I joined Twitter back in April of 2008. I don’t remember why I joined, but it became a fun little hangout and I enjoyed it. Seven to eight short years later things started to get polarized nationally, let alone on Twitter, and the Elon Musk happened. I was no longer enjoying being on Twitter, er, X.

Sidebar: if you’re not familiar with the timeline of Musk’s takeover of Twitter, feel free to read one here.

While I left both my personal and business Twitter accounts open, I haven’t been active on Twitter since June 2023, when I abandoned it for good. It’s difficult to pinpoint one significant reason that I left Twitter. I think it’s a mishmash of reasons and overall just feeling grossed out by it.

Since its inception, Twitter has been difficult to define. As a result, it was difficult for a lot of people to “get” Twitter—I think it still is. But for me, Twitter became three things over the years:

  • A microblogging site—just share something interesting or reply to someone who tweeted something interesting and you might have an interesting online conversation with someone a million miles away.
  • A networking site—I made some friends and acquaintances through Twitter, particularly in the web development and Portland soccer communities that my introverted self may not have gotten to know otherwise.
  • A news site—it became a one-stop shop for the breaking news and even some rumors and gossip (hey #RCTID and #BAONPDX!).

So I can easily say that Twitter had value for me. “Had” being the operative word.

Banning all the things

I don’t have a full list of all the things Twitter banned, but banning prominent journalistsand banning links to other social media channels are two of them. The former is a complete contradiction of “free speech” that Musk had been touting before and after his purchase of Twitter. The latter just reeks of fear of competition and insecurity. But hey, you do you, Musky.

(Yes, I’m aware some of the bans were eventually reversed. That kind of indecision by a global brand is kinda weird, no?)

Bullies suck

Elon Musk is a bully. Full stop. And bullies suck.

He’s also very transphobic.

Call me an idealist, call me an SJW (as if that were an insult), call me woke, I really don’t give a shit.

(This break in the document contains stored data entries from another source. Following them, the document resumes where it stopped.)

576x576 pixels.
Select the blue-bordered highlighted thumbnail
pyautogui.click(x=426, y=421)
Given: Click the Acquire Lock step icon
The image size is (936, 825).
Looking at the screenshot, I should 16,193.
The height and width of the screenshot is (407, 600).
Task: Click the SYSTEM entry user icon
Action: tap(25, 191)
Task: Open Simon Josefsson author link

I do give a shit when it comes to people being free to live their lives openly and authentically without fear.

Oh God, the trolls

Letting Donald Trump and other morally questionable people back onto the platform was… a move.

Let me be clear: trolls have existed on Twitter pretty much since the beginning. I’ve been fortunate to not have to deal with many, but they’re out there. And while most are about as annoying as a fly buzzing around, since 2015 or 2016 some trolls have gone beyond that where they’re out to not just give people shit on a social media platform—they’re out to cause real harm via harassment, doxing, and death threats. Twitter does close to nothing at best and nothing at all at worst when it comes to these things. Although I haven’t experienced any of that (knock on wood), I certainly can’t support a platform that’s run by someone who just doesn’t care about this sort of thing.

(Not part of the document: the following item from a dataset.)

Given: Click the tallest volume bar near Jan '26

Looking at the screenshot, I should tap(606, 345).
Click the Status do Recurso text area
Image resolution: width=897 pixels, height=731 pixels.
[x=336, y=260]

Oh God, the disinformation

I consider myself relatively intelligent, but the disinformation has gotten out of hand to the point where I was constantly having to fact check shit everywhere, not just Twitter. Don’t get me wrong: fact checking is all fine and dandy and probably necessary now, but having to check every other tweet? No thanks.

Verification no longer means anything

Except that you have $8 to spare every month.

Seriously though, seeing a blue checkmark next to a particular Twitter account meant that that person was who they said they were. Now that isn’t necessarily true anymore. By allowing—forcing even—people to purchase verification it’s “encouraged impersonators and other bad actors by granting them blue check marks based on their willingness to pay rather than any kind of legitimacy.”

Too much negativity

Leading up to and after the 2016 presidential election, politics moved to the forefront of my timeline. That was fine for obvious reasons to anyone not living under a rock. I’ve paid attention to politics since before I could vote, so that in and of itself was fine by me. And then things heated up even more during and after the summer of 2020—George Floyd’s murder, the BLM movement, and much more.

Those topics and issues are important to me but it got to the point where every time I opened up Tweetbot it was a deluge of negativity and, seemingly, the apocalypse itself. Yes, staying informed is important, but so is one’s mental health. And yeah, it took its toll on me.

Adding it all up

Individually, many of the things I’ve listed don’t necessarily carry enough weight to get someone to ditch Twitter permanently. But for me, putting them all together did carry weight. Combine that with my desire to not live in a digital cesspool and not wanting to be part of the problem Twitter has and is and it became painfully obvious that I shouldn’t stay any longer.

To be fair, it took me a while to finally give up Twitter. That was largely due to all the lovely people I followed and most of which followed me back. And I’d be lying if FOMO didn’t play a part. I mean, Twitter was quite fun at times! But those times became more and more rare. Eventually it became apparent that it was time to leave. While I miss some of the people I would interact with on Twitter, I don’t miss Twitter.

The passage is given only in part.